§ PROBLEM REQUIREMENTS: Leave the pictures out, and repeat exactly every line from the one with "Toggle the У межах 8,1 км filter" through the end of the data below.

===== INFORMATION SHOWN =====

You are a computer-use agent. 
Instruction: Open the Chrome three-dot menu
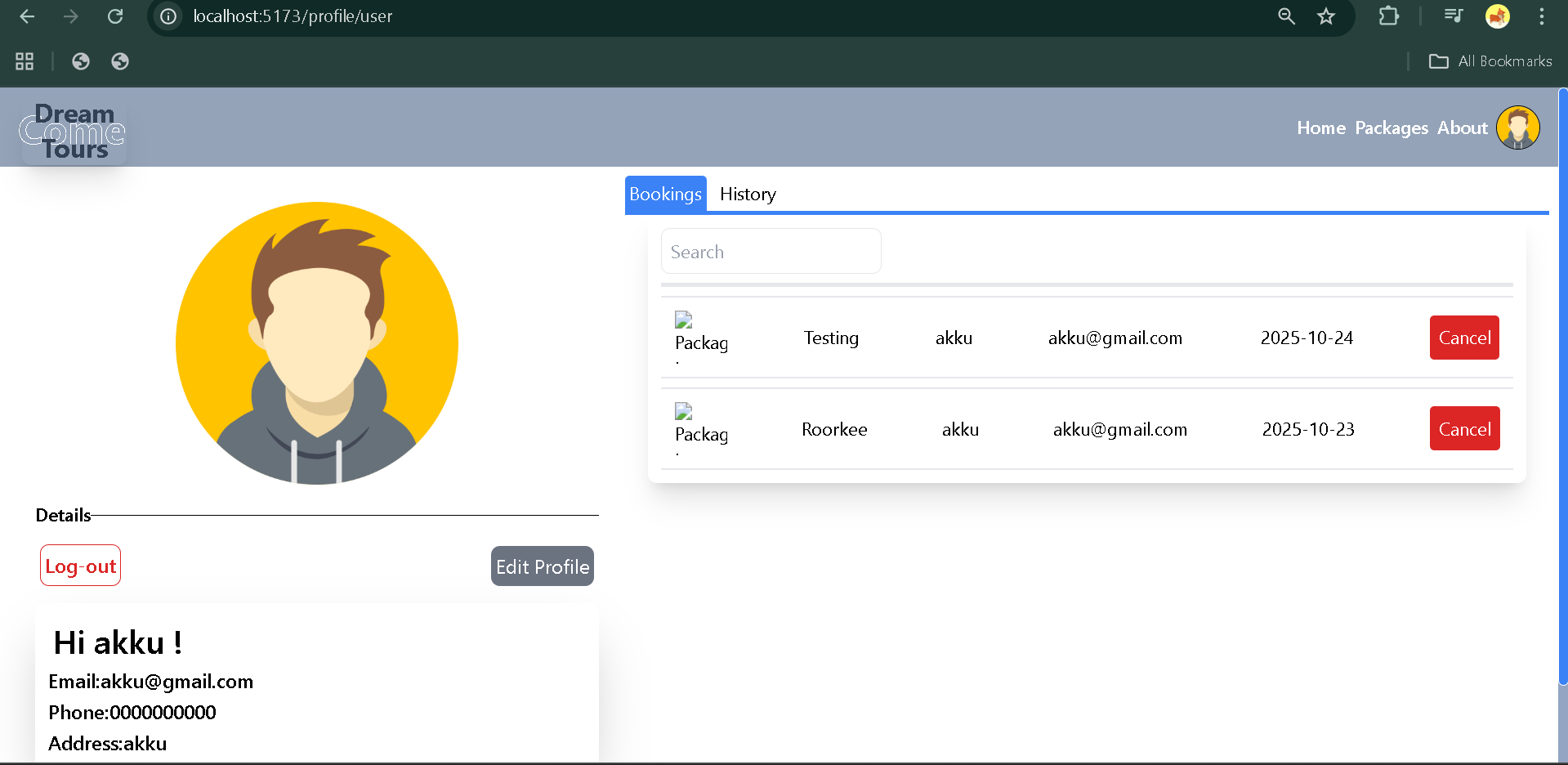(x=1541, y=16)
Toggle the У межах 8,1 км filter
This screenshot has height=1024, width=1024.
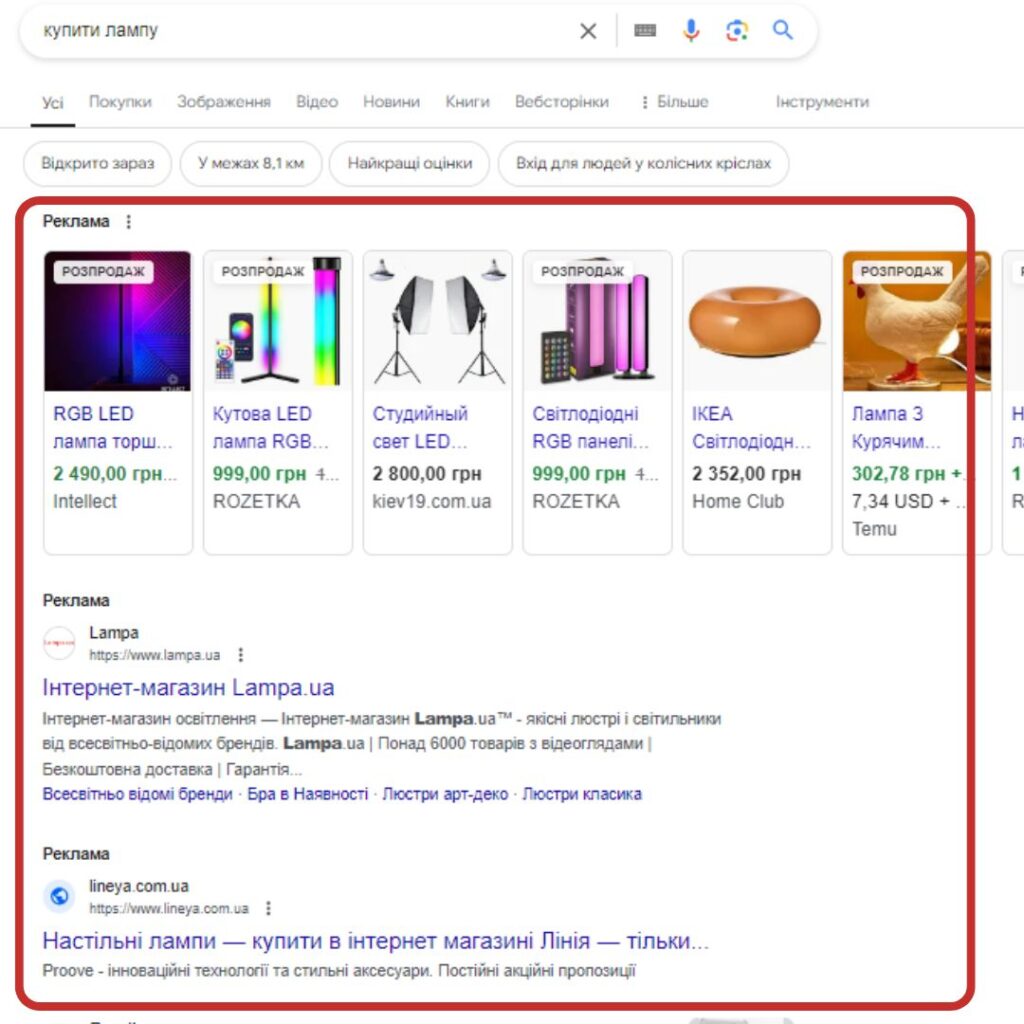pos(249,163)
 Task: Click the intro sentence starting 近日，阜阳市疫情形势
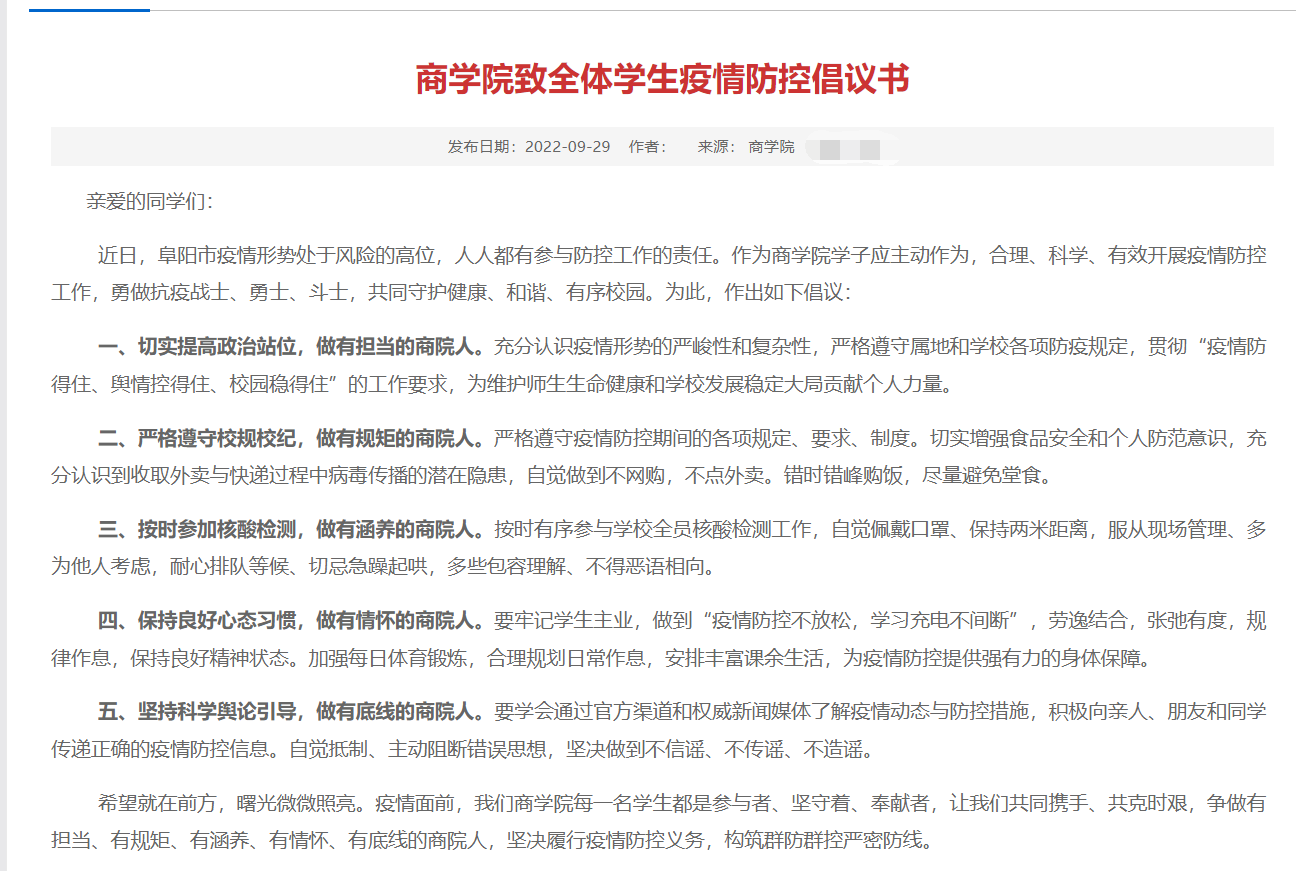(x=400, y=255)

=====

§ WRITTEN SOLUTION:
Toggle the У межах 8,1 км filter
This screenshot has height=1024, width=1024.
pos(249,163)
 Task: Click the intro sentence starting 近日，阜阳市疫情形势
(x=400, y=255)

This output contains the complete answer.